• TASK: Only an exact copy is wanted: the lines from the one holding "Task: Start chat with 立即沟通 button" through the last line below, minus the pictures.

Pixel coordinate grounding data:
────────────────────

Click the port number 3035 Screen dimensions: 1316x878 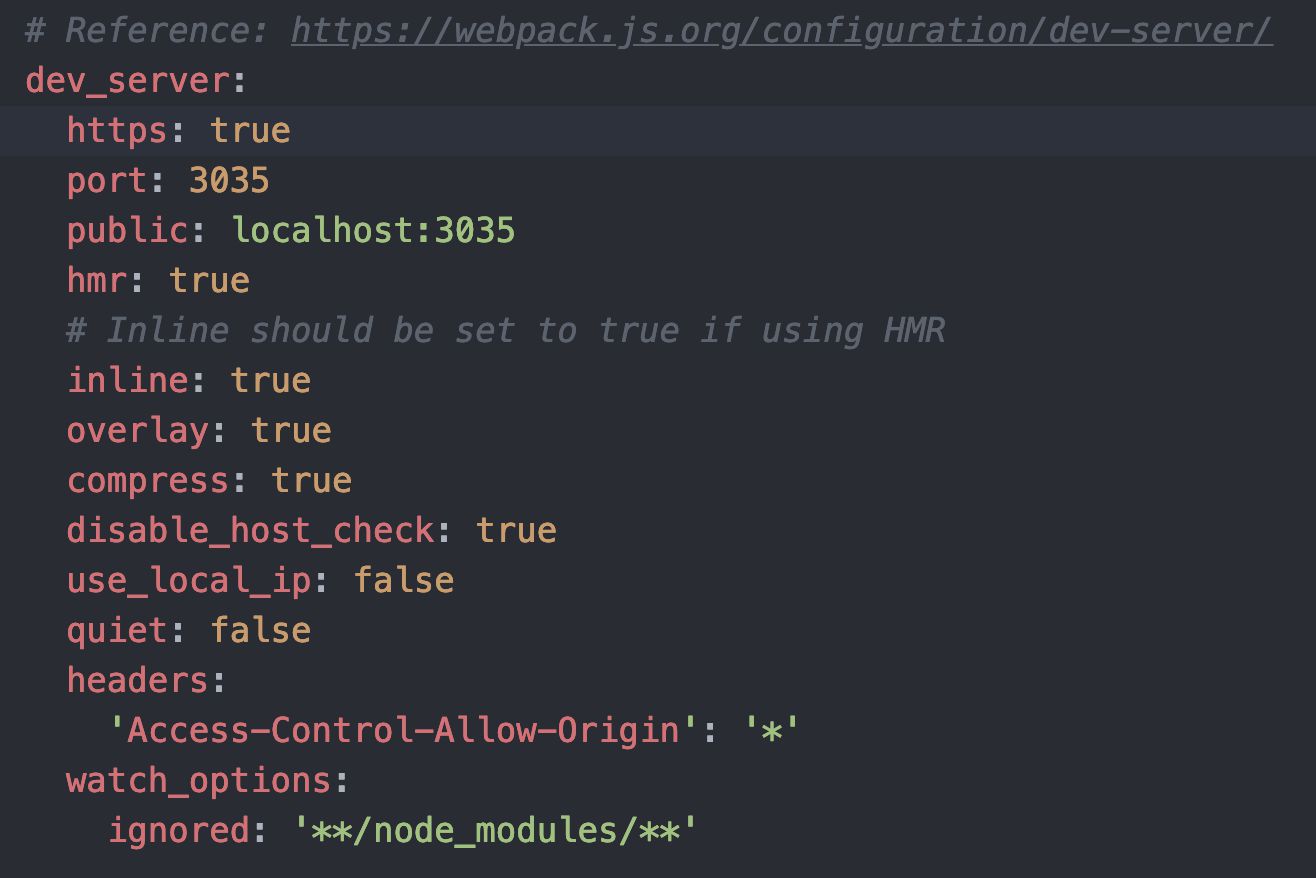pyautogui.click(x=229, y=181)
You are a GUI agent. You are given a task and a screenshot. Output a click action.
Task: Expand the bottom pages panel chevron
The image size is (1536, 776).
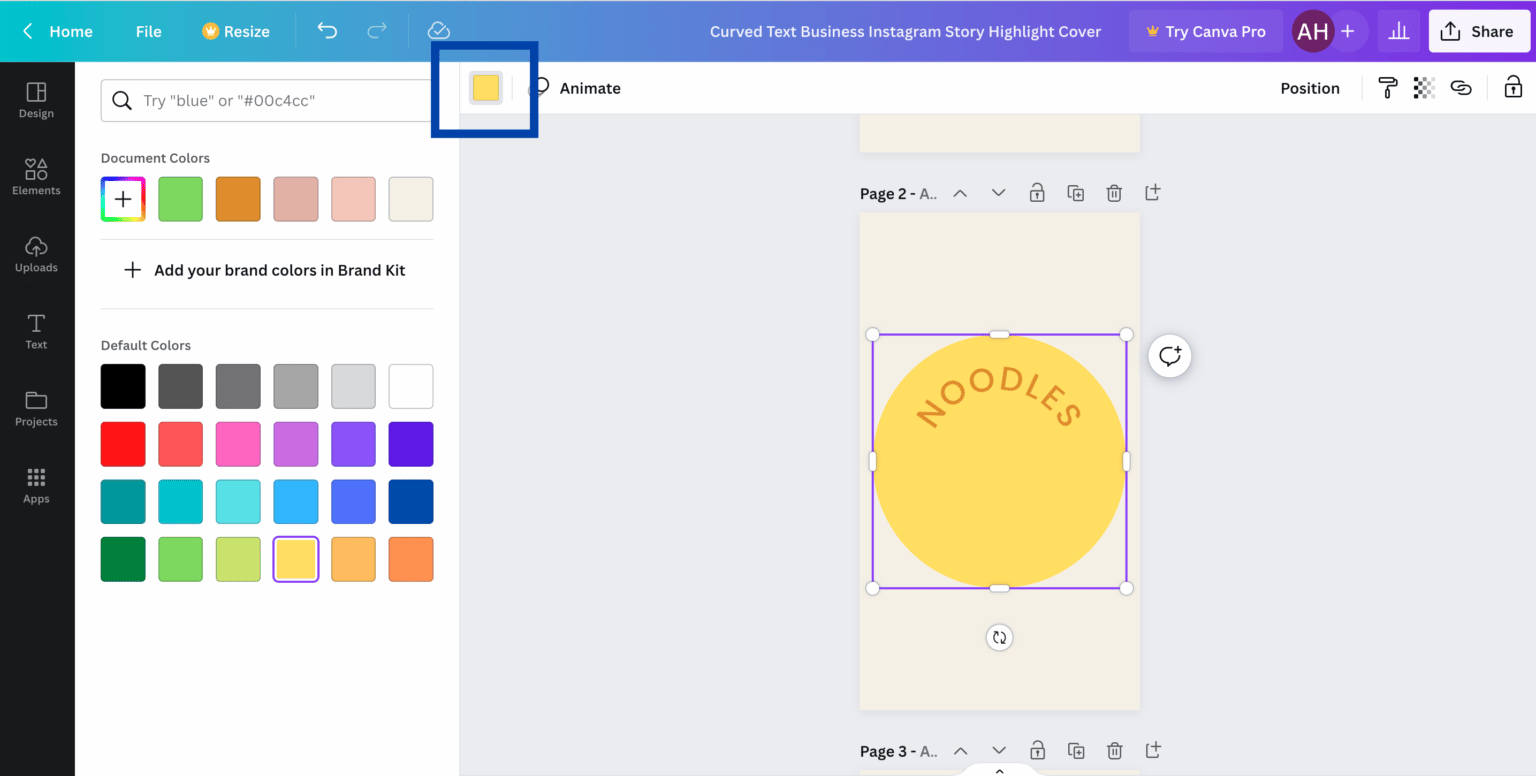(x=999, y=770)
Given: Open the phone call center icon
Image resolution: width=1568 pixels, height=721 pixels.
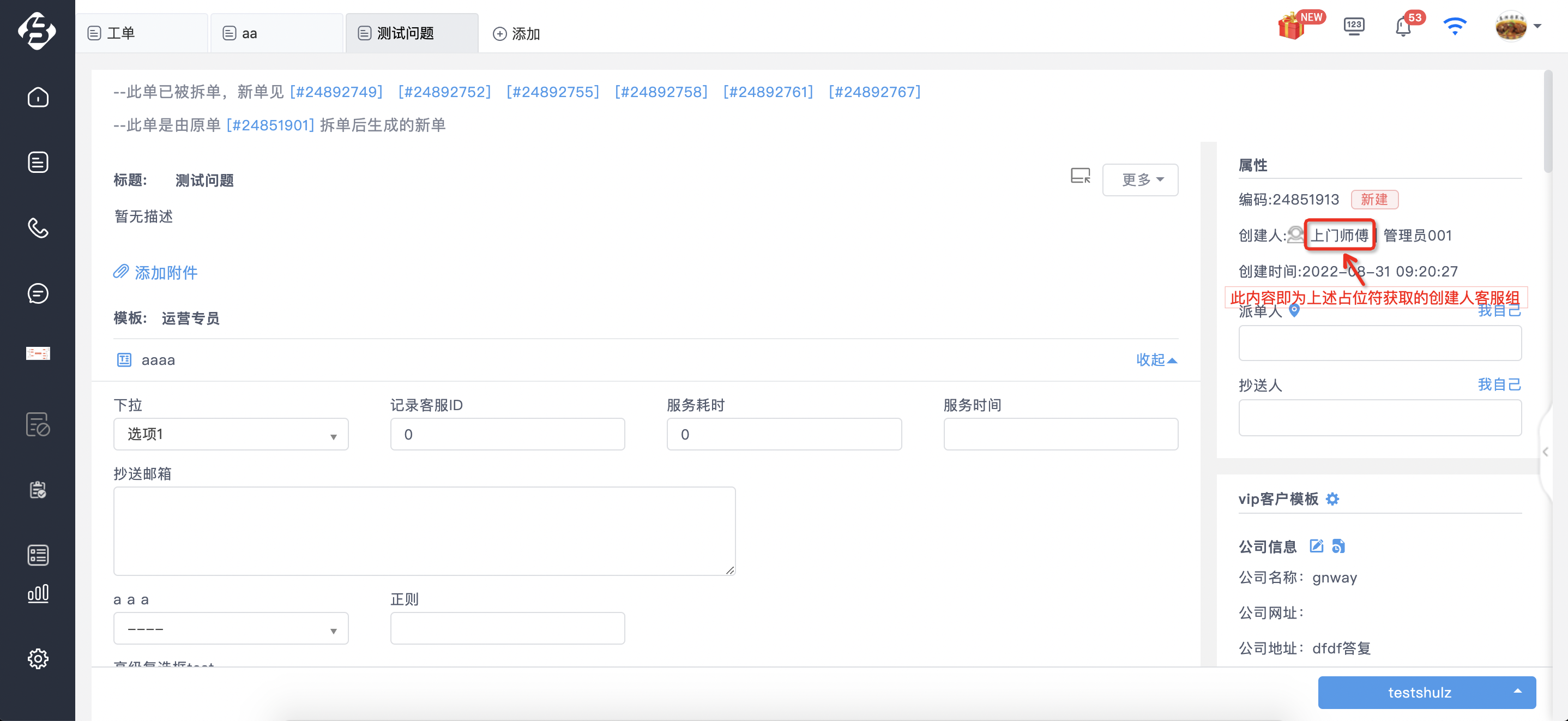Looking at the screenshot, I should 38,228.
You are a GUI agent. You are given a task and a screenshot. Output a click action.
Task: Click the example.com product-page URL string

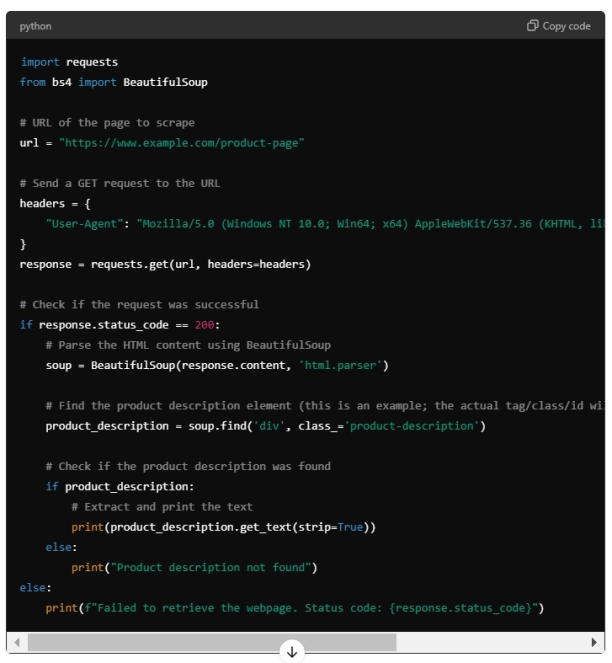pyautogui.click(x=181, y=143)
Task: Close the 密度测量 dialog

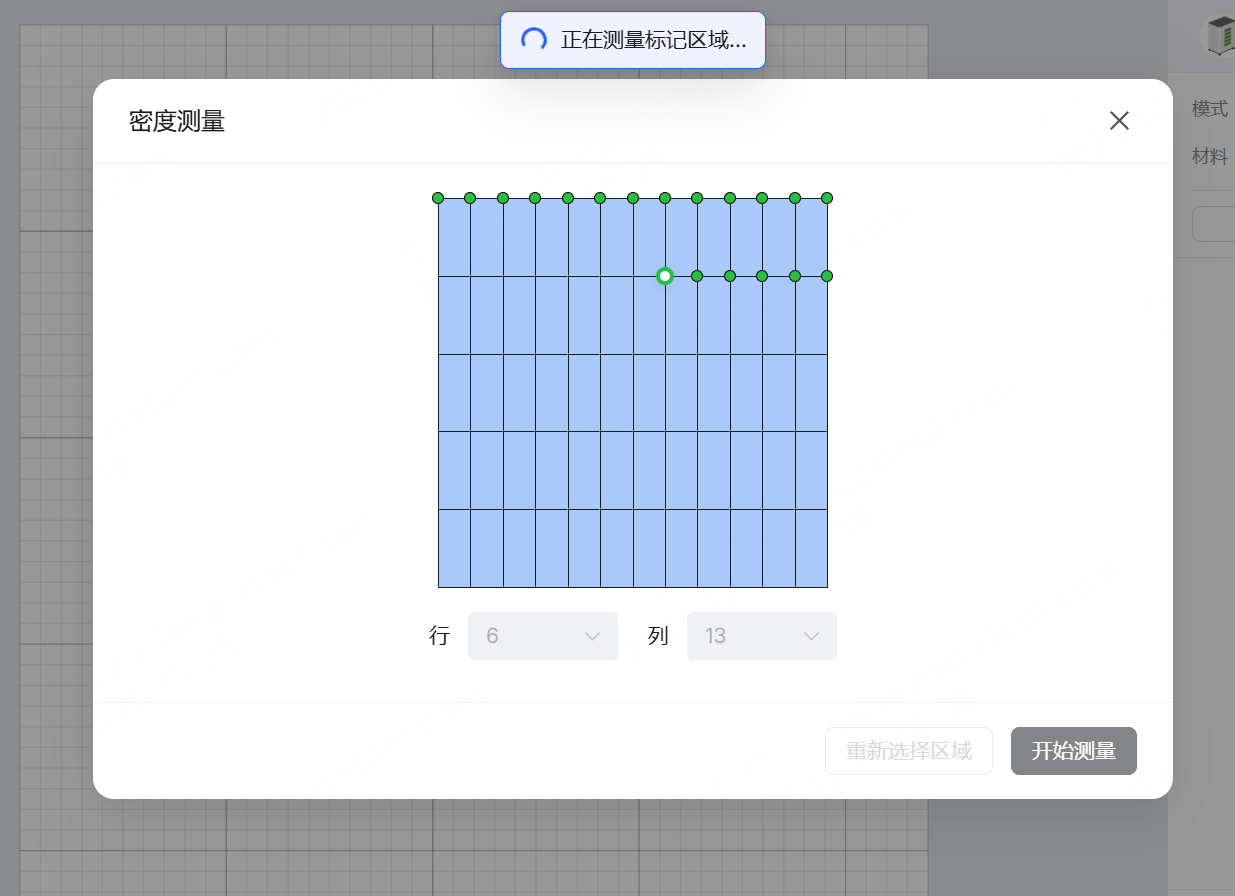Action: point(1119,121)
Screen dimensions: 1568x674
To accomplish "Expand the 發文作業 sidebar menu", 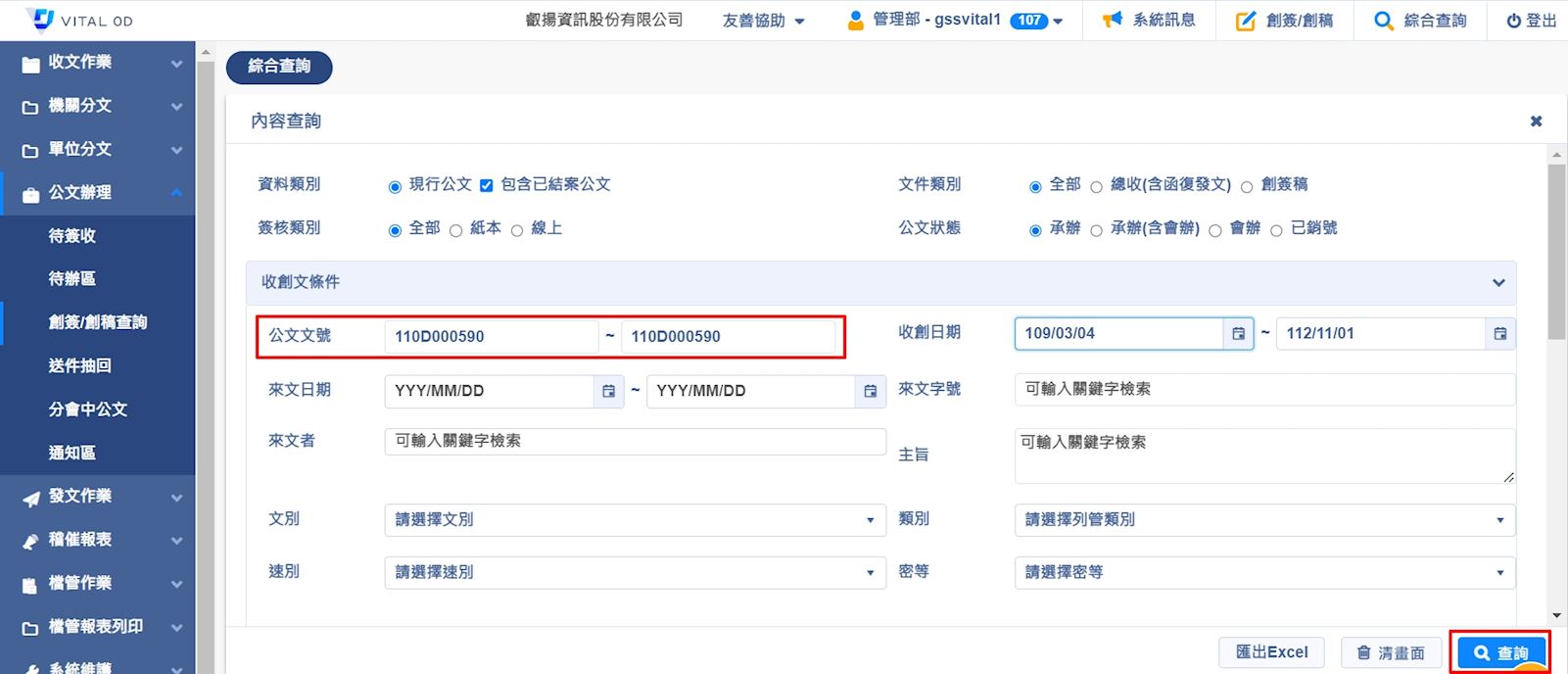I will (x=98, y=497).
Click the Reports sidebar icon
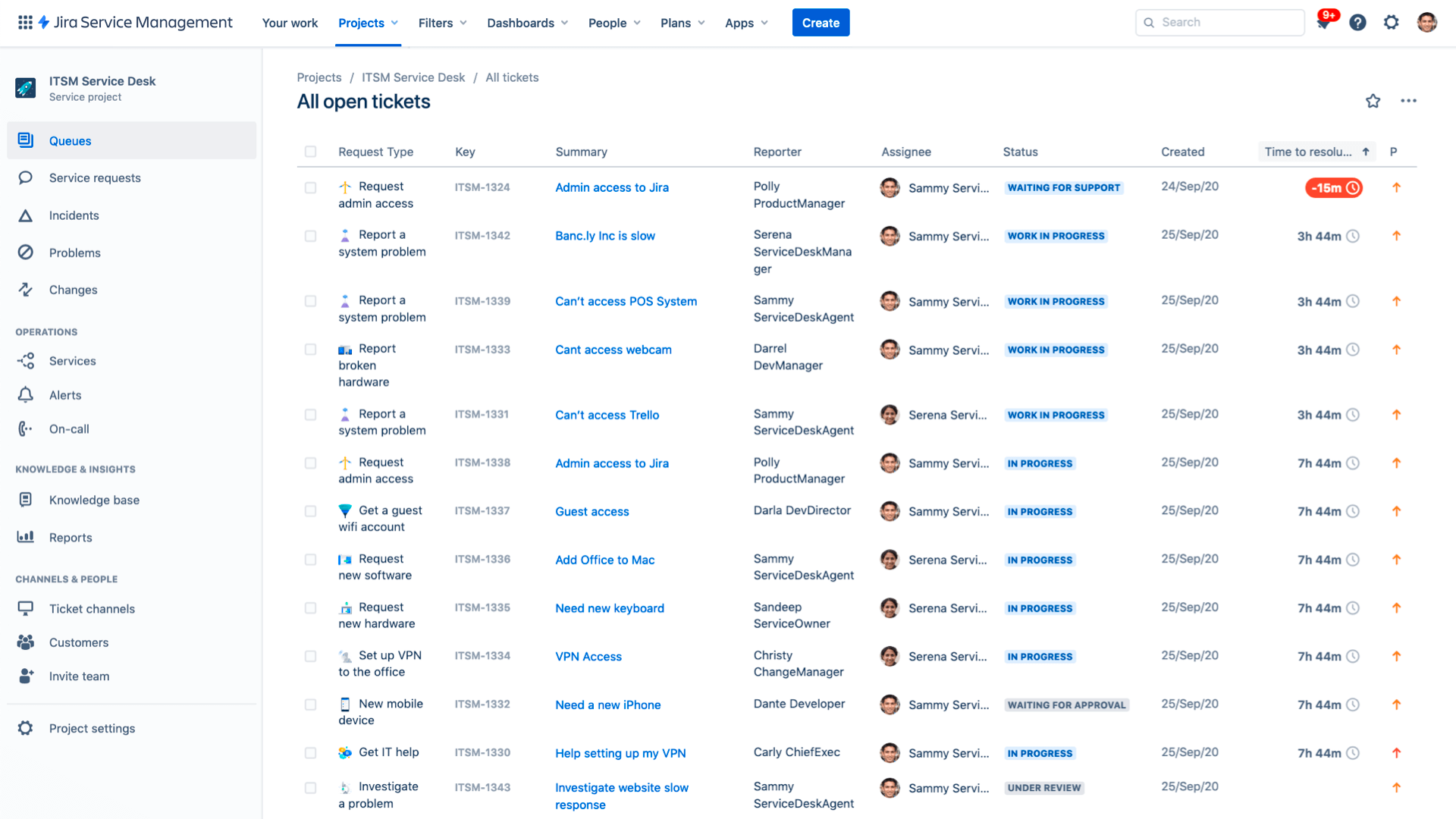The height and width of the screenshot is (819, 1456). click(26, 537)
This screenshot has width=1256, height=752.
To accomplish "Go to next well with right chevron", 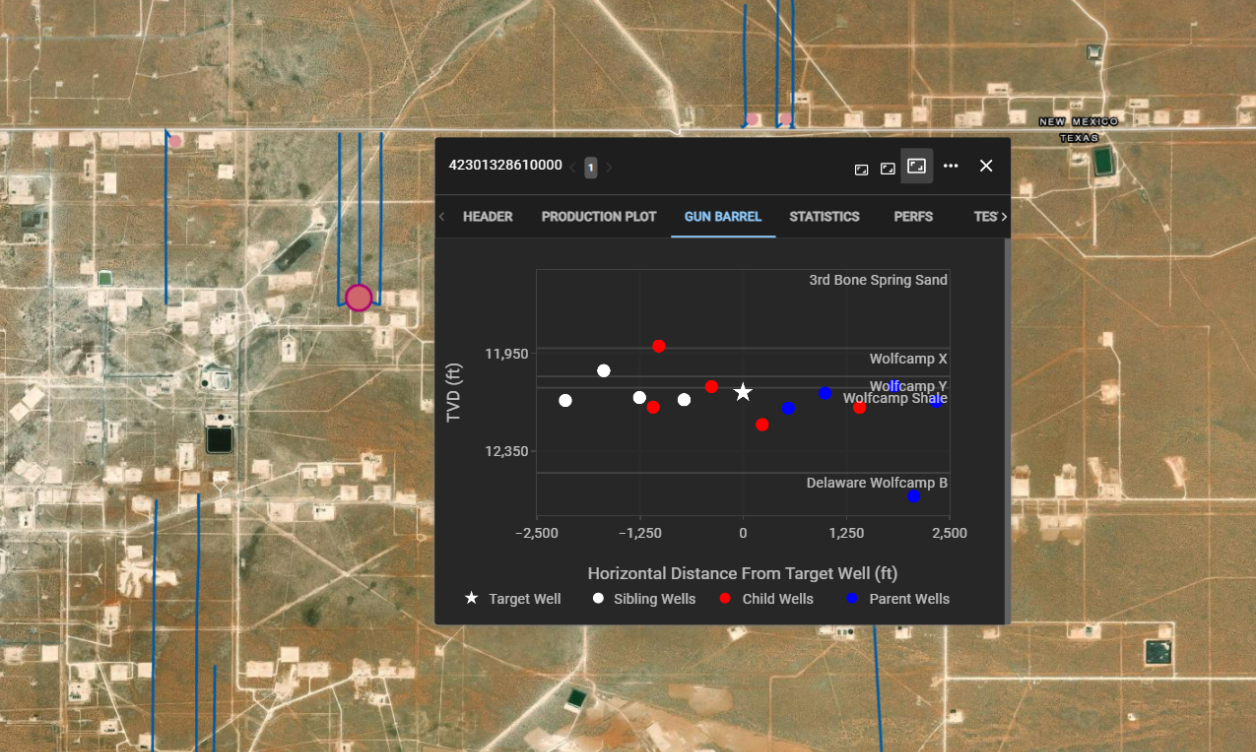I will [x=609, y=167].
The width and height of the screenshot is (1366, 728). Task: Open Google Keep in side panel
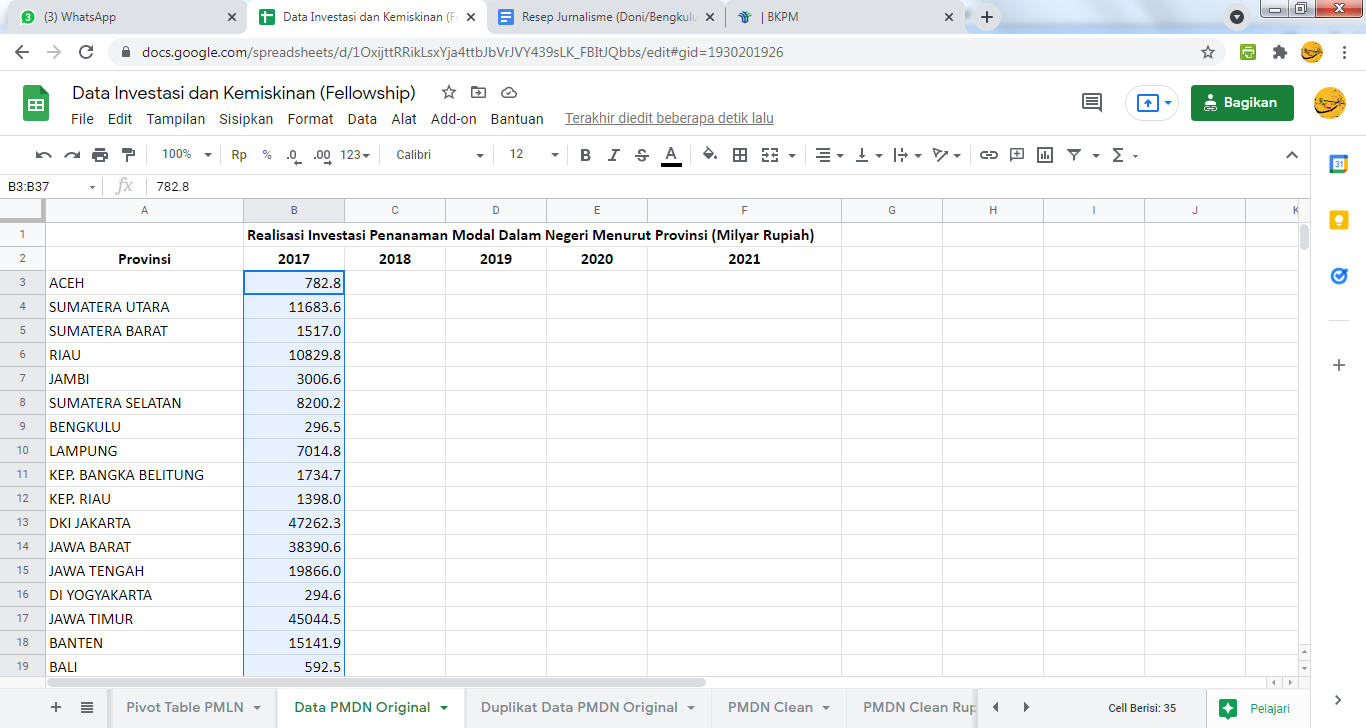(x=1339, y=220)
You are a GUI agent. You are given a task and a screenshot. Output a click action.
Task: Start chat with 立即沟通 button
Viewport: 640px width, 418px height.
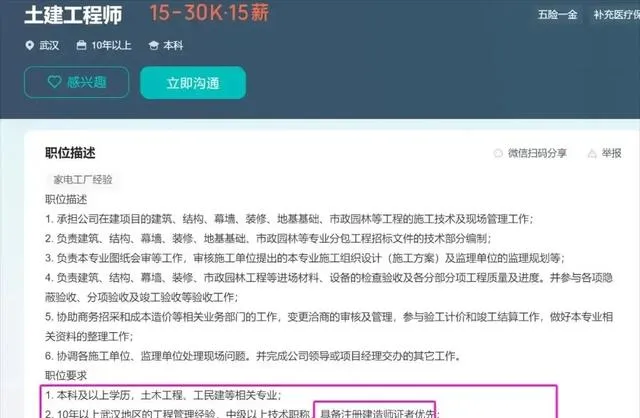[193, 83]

────────────────────

• EXERCISE ANSWER:
Task: Start chat with 立即沟通 button
Viewport: 640px width, 418px height.
[193, 83]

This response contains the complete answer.